Your instructions: An exact copy of every entry is needed, without any of the pictures.

Input data:
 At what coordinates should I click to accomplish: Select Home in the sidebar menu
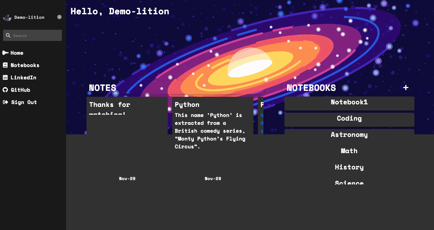tap(17, 53)
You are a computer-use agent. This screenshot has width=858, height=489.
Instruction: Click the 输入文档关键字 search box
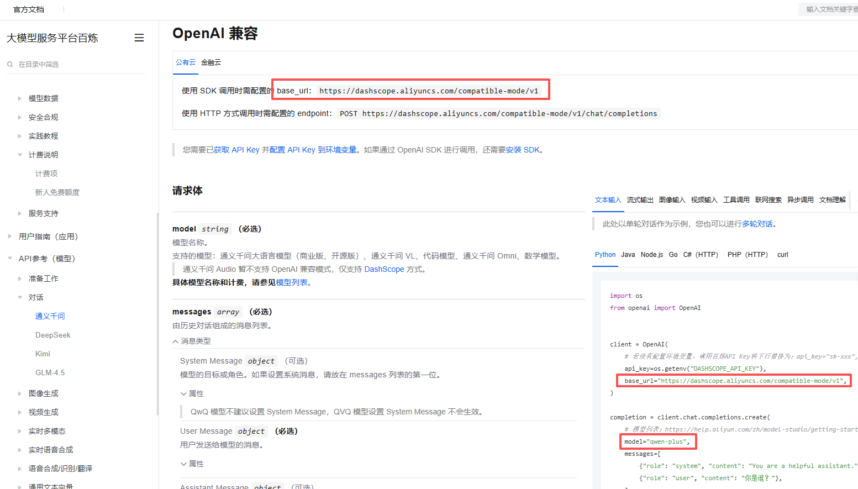(x=830, y=9)
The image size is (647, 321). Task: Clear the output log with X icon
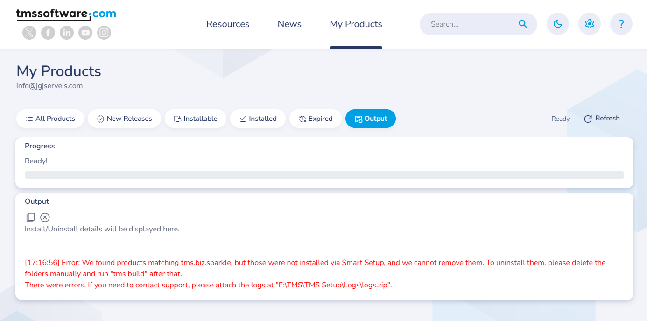[45, 217]
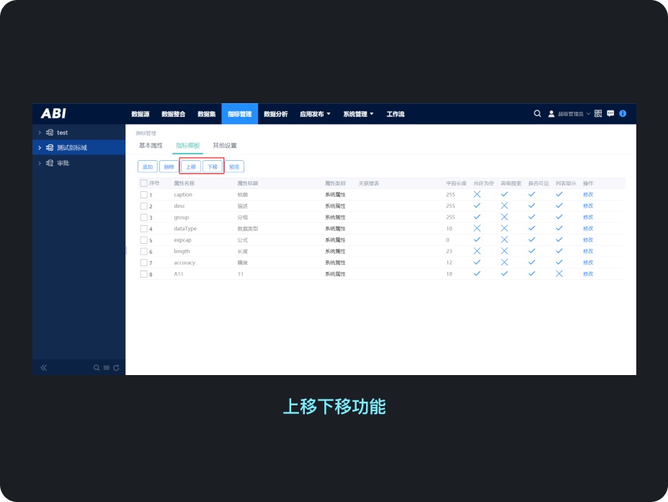Collapse sidebar with double-chevron icon

pyautogui.click(x=44, y=368)
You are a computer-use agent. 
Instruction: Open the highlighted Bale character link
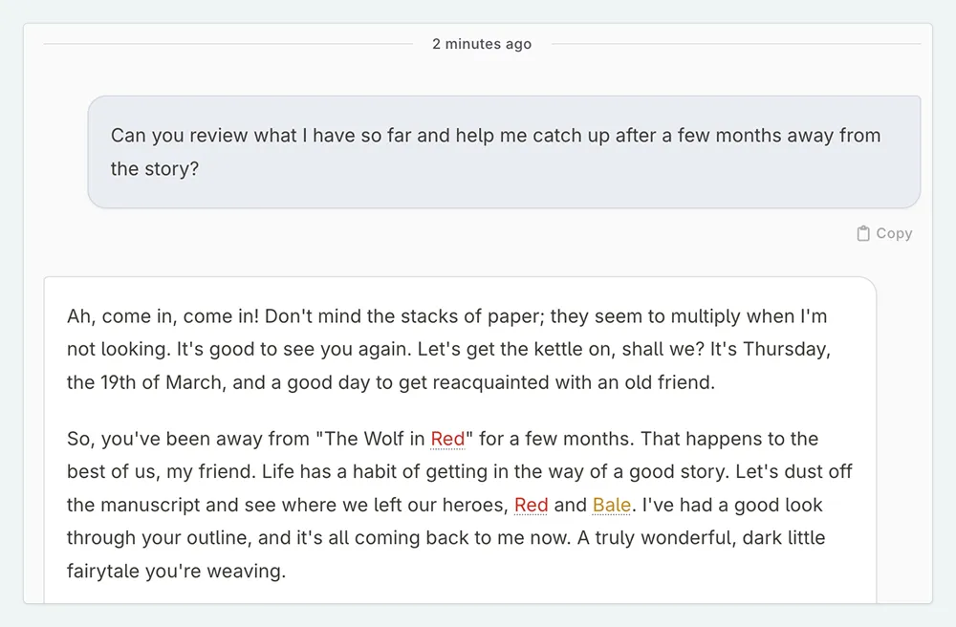(611, 505)
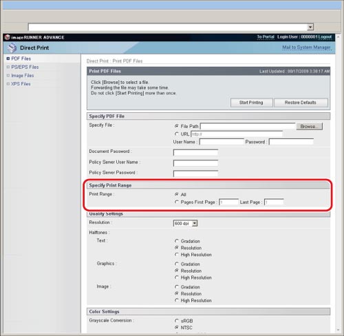Select Gradation for Text halftones
Viewport: 344px width, 336px height.
176,241
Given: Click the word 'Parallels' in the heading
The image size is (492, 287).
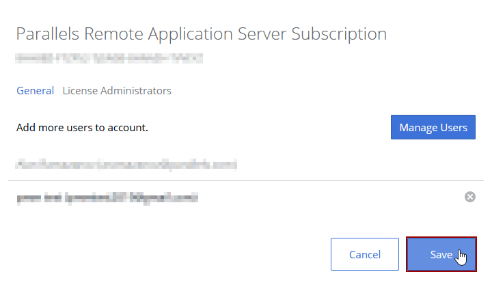Looking at the screenshot, I should tap(45, 33).
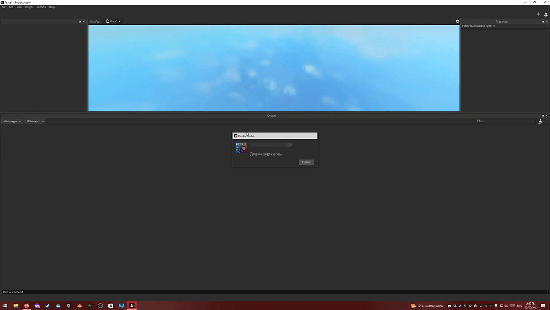Click the Run a command bar
The width and height of the screenshot is (550, 310).
[x=54, y=292]
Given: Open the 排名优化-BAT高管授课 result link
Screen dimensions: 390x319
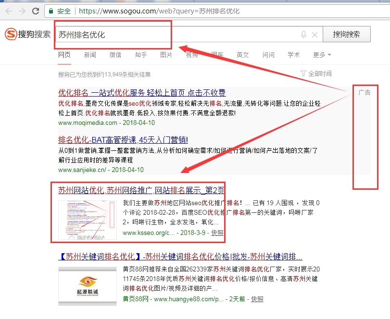Looking at the screenshot, I should 123,140.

Completed exercise:
 At what coordinates should I click to accomplish: Select Home in the sidebar menu
tap(17, 53)
You are a computer-use agent. This screenshot has width=858, height=489.
Instruction: Click the 输入文档关键字 search box
(x=830, y=9)
The image size is (647, 321). Task: Clear the output log with X icon
[45, 217]
Collapse sidebar with double-chevron icon

pyautogui.click(x=44, y=368)
You are a computer-use agent. 
Instruction: Open the highlighted Bale character link
(611, 505)
Select Gradation for Text halftones
Viewport: 344px width, 336px height.
176,241
Given: Click the word 'Parallels' in the heading
The image size is (492, 287).
Looking at the screenshot, I should tap(45, 33).
Click the Run a command bar
The width and height of the screenshot is (550, 310).
[x=54, y=292]
Given: Open the 排名优化-BAT高管授课 result link
Screen dimensions: 390x319
Looking at the screenshot, I should 123,140.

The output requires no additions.